Brian M. Slator
Department of Computer Science, North Dakota State University
I am a Computer Science guy who collaborates with a couple of geologists at NDSU to develop the Geology Explorer, an immersive virtual environment for education. The geologists are Dr. Donald Schwert and Dr. Bernhardt Saini-Eidukat. The three of us (plus a bunch of students and staff) have been developing Planet Oit since 1998.
The NDSU Geology Explorer group has three main iniatives:
- the original game, implemented in 2.5D and used in a number of studies and schools throughout the country.
Navigation is achieved by clicking on the compass points in the scene. To the right are buttons for navigating backwards and reloading the scene, accessing a map of the planet, accessing a 'bookshelf' of reference materials, selecting an instrument or tool, storing samples, and magnifying an object. In this scene a player (upper left) is just floating into view from elsewhere on Planet Oit.

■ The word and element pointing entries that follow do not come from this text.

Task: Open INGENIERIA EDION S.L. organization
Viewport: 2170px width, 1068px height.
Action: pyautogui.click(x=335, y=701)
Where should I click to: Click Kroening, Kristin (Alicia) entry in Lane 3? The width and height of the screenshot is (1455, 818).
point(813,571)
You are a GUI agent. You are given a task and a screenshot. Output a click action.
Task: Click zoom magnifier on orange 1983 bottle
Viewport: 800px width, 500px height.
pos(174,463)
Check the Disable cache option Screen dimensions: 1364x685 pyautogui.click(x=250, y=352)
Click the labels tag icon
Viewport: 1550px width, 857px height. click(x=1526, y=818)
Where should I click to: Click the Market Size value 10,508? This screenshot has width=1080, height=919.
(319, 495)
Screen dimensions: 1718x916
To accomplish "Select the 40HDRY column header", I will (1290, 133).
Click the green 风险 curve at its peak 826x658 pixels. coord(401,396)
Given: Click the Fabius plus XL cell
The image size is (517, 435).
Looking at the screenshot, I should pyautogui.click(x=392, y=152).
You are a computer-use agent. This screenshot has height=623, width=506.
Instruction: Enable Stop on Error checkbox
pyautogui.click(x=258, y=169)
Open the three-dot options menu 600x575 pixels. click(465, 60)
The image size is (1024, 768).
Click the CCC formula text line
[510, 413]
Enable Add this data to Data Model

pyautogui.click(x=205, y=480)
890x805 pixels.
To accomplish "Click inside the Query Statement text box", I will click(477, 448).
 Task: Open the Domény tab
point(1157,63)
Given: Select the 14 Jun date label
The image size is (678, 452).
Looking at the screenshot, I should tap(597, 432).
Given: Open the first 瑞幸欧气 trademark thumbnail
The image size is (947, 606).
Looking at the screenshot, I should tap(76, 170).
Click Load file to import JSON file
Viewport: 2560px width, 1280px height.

The student first needs to identify one outcrop of each of seven different types in the landscape, and upon completion of this goal, he is required to create a geologic map of the region. A geologic map shows the location and distribution of rocks and minerals within a particular geographical area
- ancillary materials, developed to assist with classroom integration, including a) the Geology Explorer Teacher Manual
Geology Explorer Teacher Manual and b) Planet Oit Comics
- the newest version, implemented in X3D and under development as a pilot project integrating environmental chemistry and statistics into the earth science curriculum
No images of this are currently/easily available – soon though.
What is your experience with on-line games or environments?
World Wide Web Instructional Committee (more info) and Geology Explorer (more info) document ten years of experience with immersive virtual environments and multi-player online games for geoscience education.
What do you hope to learn from the workshop experience?
We are studying modalities for instructional materials for student and teachers, and the parameters important for collaborative learning. We hope to learn more about these topics.
What specific aspects of on-line games and environments in geoscience education are you interested in discussing with other workshop participants?
We can discuss many aspects, including software for shared geologic mapping, managing collaborative activities in virtual field camp simulations, and virtual beer for virtual geologists.